Analysts continued to worry about the virus' economic impact.

Danielle DiMartino Booth, CEO of Quill Intelligence, warned that coronavirus clearly presents a risk to the global economy. “The Chinese economy is four times greater than it was during the [severe acute respiratory syndrome] outbreak and China has established itself as the most critical link in the global supply chain.”

“At the margin, we have to consider that the rebound in growth we were expecting over 2020 may be either delayed or somewhat less vigorous than we were anticipating due to the impact of the virus,” Mark Robertson, head of multistrategy at Aviva Investors, said. “But ongoing monetary policy support, especially what was delivered last year, a reduction in uncertainty around trade wars, should still be a tail wind.”

Federal Reserve Chairman Jerome Powell told the House Financial Services Committee on Tuesday that the central bank is “closely monitoring” the coronavirus situation in China. “We will be watching that carefully,” he said. “And the question we will be asking is will these be persistent effects that could lead to a material reassessment of the outlook” in the U.S.

Powell also said the Fed “believes that the current stance of monetary policy will support continued economic growth, a strong labor market,” suggesting no change in interest rates.

St. Louis Federal Reserve Bank President James Bullard said on Tuesday that the Chinese economy is expected to slow down.

“The efforts to bring the virus under control are substantial enough that the Chinese economy is expected to grow noticeably slower in the first quarter of 2020 than it otherwise would have,” Bullard said.

He added that recent declines in two-year Treasury note interest rates were “likely attributable to risk to the global economy from the coronavirus outbreak in China.”

In economic data, total household debt balances in the U.S. rose by $601 billion in 2019, surpassing $14 trillion for the first time, according to a report by the New York Federal Reserve. Fed economists said the increase was mainly due a $433 billion increase in mortgage debt balances.

Job openings in the U.S. fell to 6.42 million in December from 6.79 million in the prior month, the Labor Department said Tuesday. It was the second straight significant monthly decline.

The Office for National Statistics said Tuesday that the U.K. economy grew by 1.4% in 2019 – slightly higher than the 1.3% rate in the prior year – but saw no growth at all in the fourth quarter.

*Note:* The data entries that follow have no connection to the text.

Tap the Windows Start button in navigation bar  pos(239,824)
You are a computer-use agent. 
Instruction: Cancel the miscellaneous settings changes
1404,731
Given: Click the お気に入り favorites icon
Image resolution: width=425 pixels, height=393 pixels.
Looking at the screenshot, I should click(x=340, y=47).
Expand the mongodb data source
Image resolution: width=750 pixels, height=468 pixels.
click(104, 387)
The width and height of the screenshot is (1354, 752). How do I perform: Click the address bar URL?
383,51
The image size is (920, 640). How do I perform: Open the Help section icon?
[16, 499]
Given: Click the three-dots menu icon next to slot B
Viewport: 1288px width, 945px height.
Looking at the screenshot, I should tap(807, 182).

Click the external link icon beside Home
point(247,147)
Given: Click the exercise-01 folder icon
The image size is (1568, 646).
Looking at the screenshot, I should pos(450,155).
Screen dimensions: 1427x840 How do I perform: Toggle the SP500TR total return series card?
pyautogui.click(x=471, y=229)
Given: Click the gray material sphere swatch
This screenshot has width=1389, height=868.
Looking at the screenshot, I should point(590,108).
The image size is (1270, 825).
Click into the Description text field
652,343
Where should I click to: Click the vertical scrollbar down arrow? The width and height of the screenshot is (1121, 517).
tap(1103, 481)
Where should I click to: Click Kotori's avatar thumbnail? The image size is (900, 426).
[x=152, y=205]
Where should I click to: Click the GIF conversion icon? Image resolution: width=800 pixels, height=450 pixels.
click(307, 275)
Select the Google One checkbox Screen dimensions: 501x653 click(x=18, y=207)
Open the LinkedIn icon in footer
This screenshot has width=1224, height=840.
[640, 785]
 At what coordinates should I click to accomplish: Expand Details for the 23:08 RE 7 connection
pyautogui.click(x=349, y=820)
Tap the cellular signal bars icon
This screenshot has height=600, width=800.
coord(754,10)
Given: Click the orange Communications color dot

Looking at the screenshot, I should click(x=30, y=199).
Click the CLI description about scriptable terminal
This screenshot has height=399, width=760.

The National Federation of Independent Business said its index of small-business optimism rose to 104.3 points in January from 102.7 in December.

Overnight in Asia, markets finished mixed. China’s Shanghai Composite gained 0.39%, while Hong Kong’s Hang Seng gained 1.26%, and Japan’s Nikkei-225 fell 0.6%.

In Europe markets finished higher, as Britain’s FTSE-100 rose 0.65%, France’s CAC-40 gained 0.46% and Germany’s DAX jumped 0.99%.

Crude oil futures advanced 0.81% at $49.97 per barrel and Brent crude edged up 0.31% at $54.18. Gold futures fell 0.49%.

The euro edge up 0.07% at $1.0918 while the pound sterling gained 0.33% at $1.2956.

The yield on the 10-year Treasury surged 2.91% to 1.592% while yield on the 30-year Treasury gained 1.78% to 2.056%.